Available data:
::::::::::
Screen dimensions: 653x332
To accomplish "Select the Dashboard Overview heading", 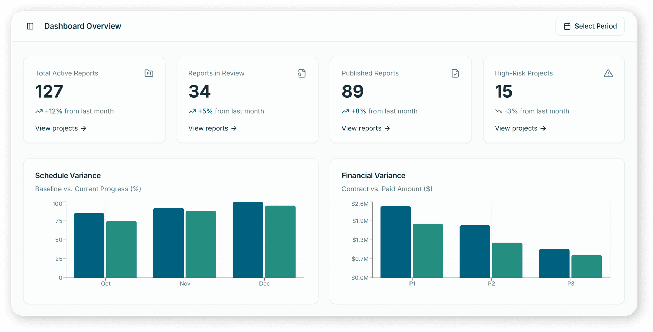I will pyautogui.click(x=83, y=26).
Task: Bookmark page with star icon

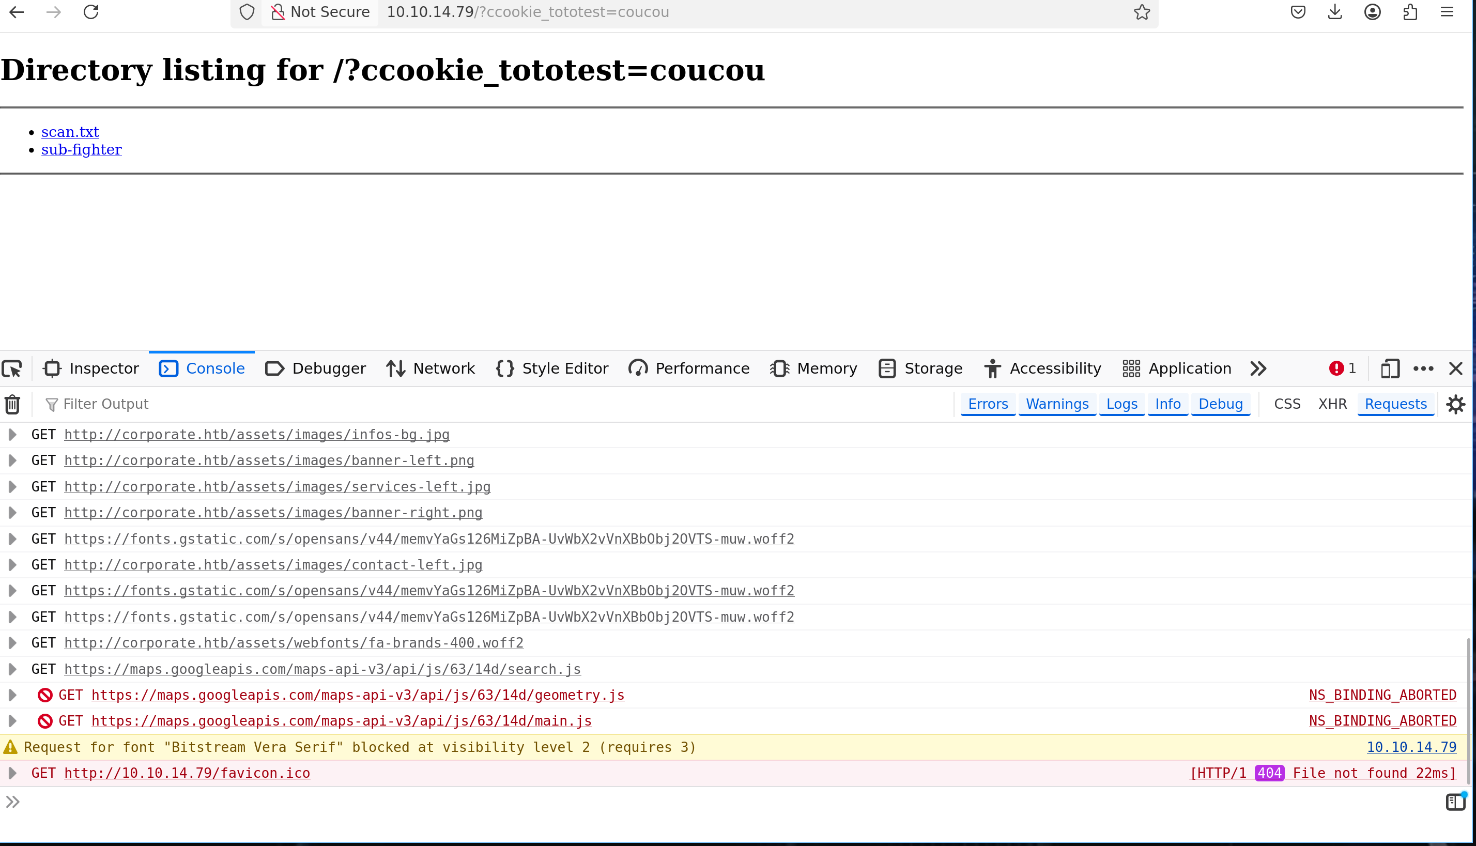Action: pos(1141,12)
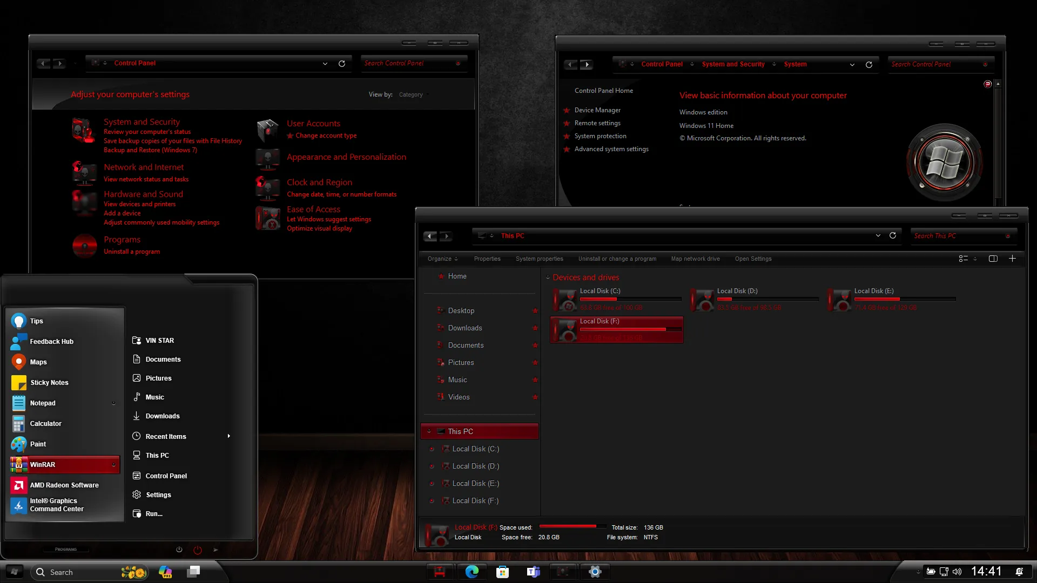Expand Recent Items in the Start menu
The width and height of the screenshot is (1037, 583).
[x=228, y=436]
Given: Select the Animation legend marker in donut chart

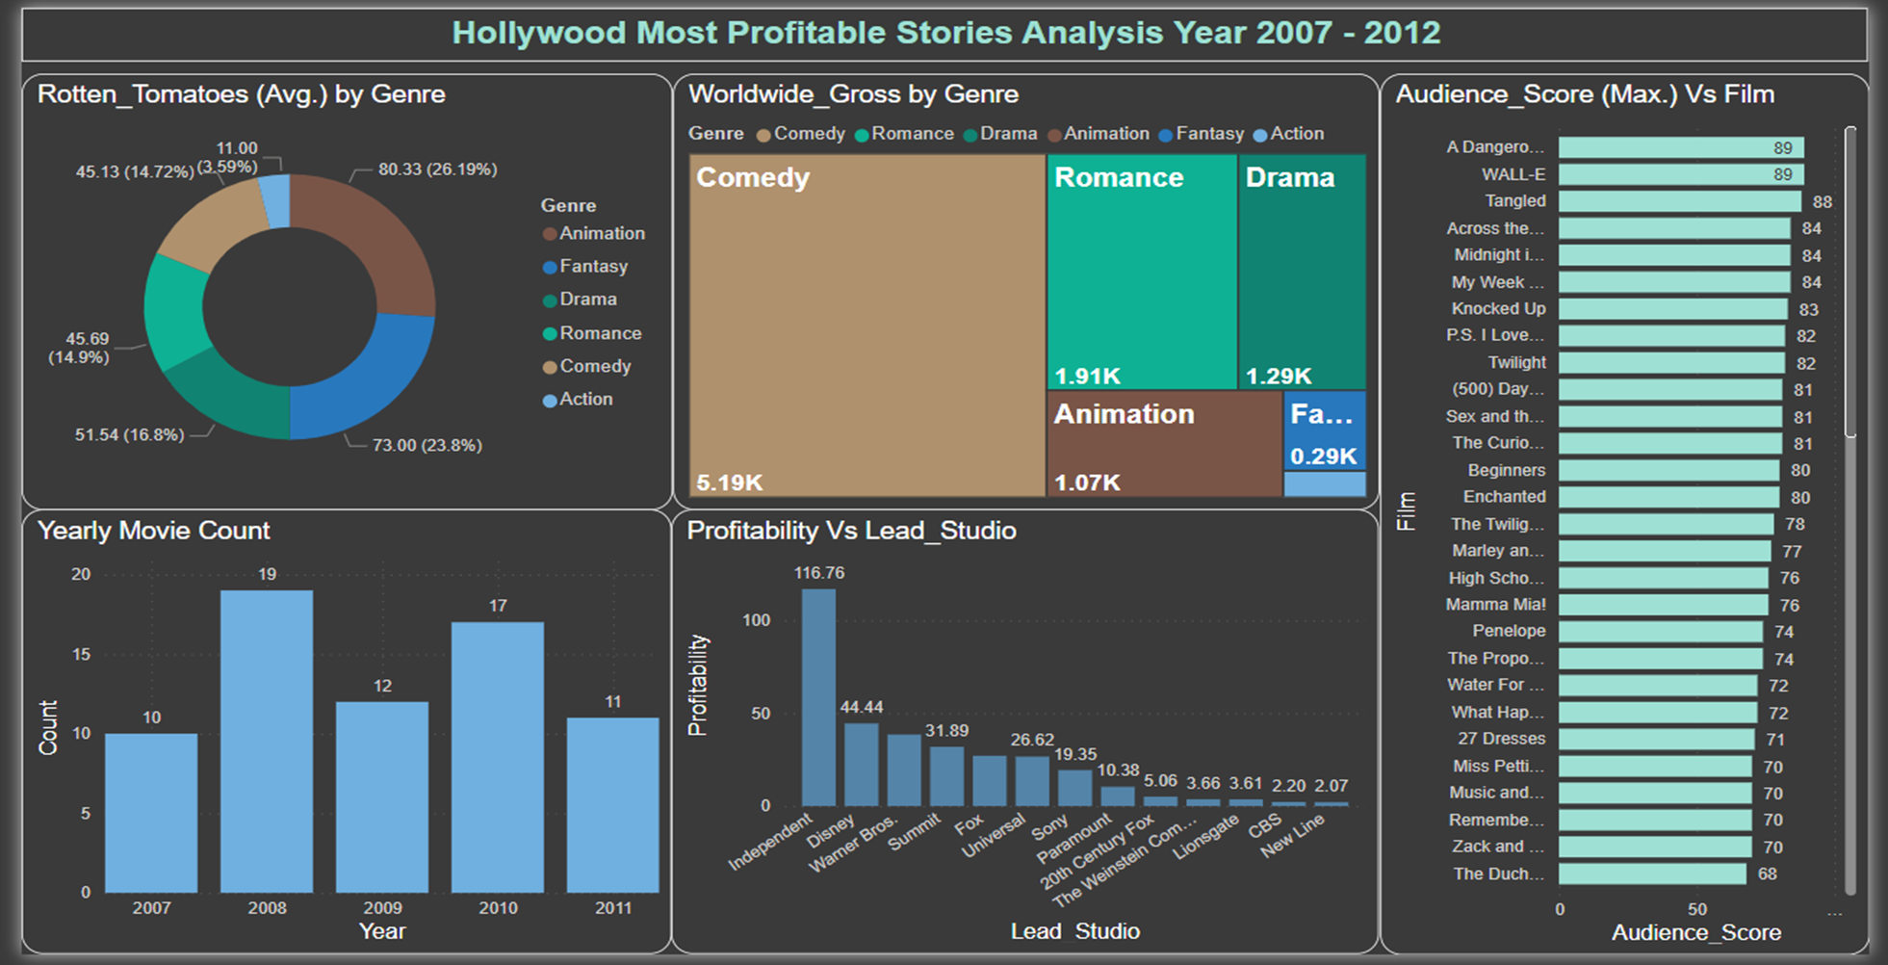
::::::::::
The problem:
Nothing but the lines from the line with "Task: Bookmark page with star icon" through the end of the listing should appear in the answer, each duplicated exactly, without pictures.

Solution to this problem:
Task: Bookmark page with star icon

Action: pos(1141,12)
Expand Recent Items in the Start menu
The width and height of the screenshot is (1037, 583).
[x=228, y=436]
Given: Select the Animation legend marker in donut chart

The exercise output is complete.